TASK TO CARRY OUT –
Copy out every line of the entries below word for word, without the pictures.

PROVIDED MATERIAL –
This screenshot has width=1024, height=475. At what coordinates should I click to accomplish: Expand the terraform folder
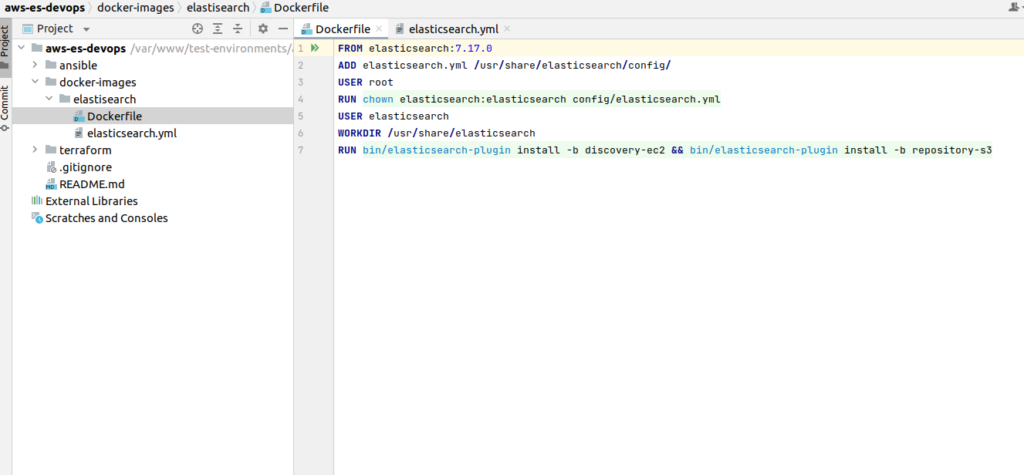[x=35, y=150]
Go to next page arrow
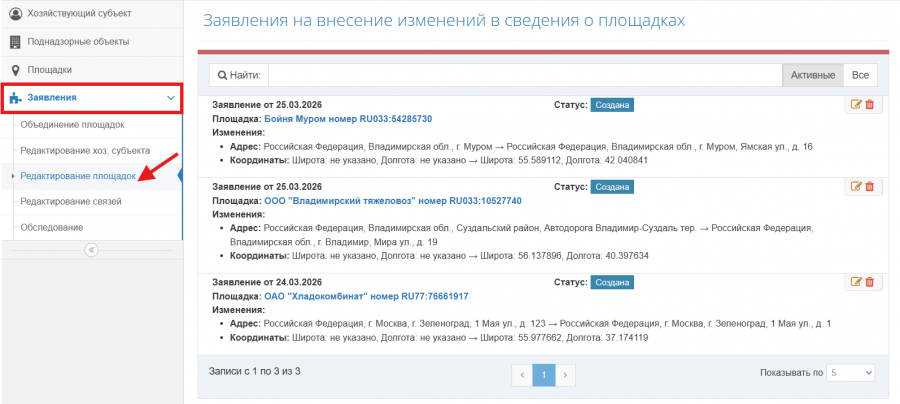The image size is (900, 404). click(x=566, y=375)
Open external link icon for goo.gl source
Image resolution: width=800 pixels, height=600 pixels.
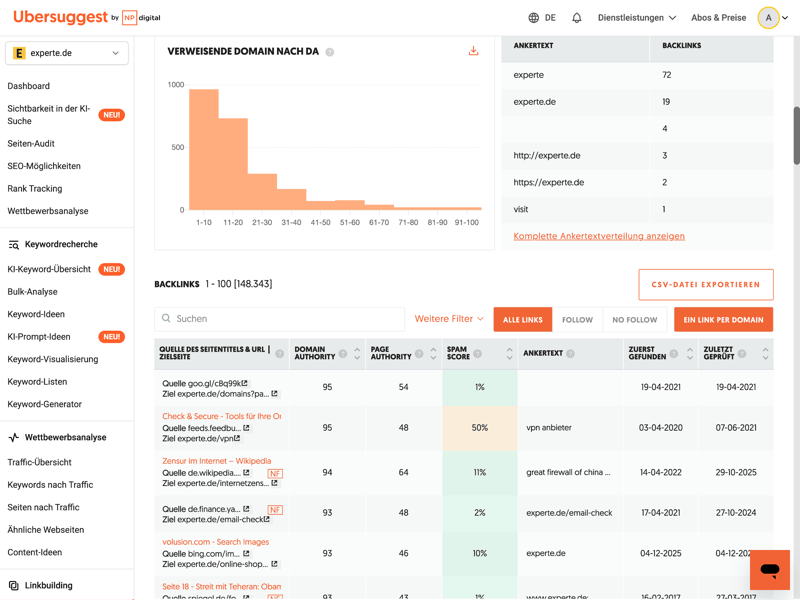[x=244, y=383]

FULL ANSWER –
This screenshot has width=1024, height=475. At what coordinates should I click to accomplish: Expand the terraform folder
[x=35, y=150]
Go to next page arrow
The image size is (900, 404). click(x=566, y=375)
Open external link icon for goo.gl source
Image resolution: width=800 pixels, height=600 pixels.
[x=244, y=383]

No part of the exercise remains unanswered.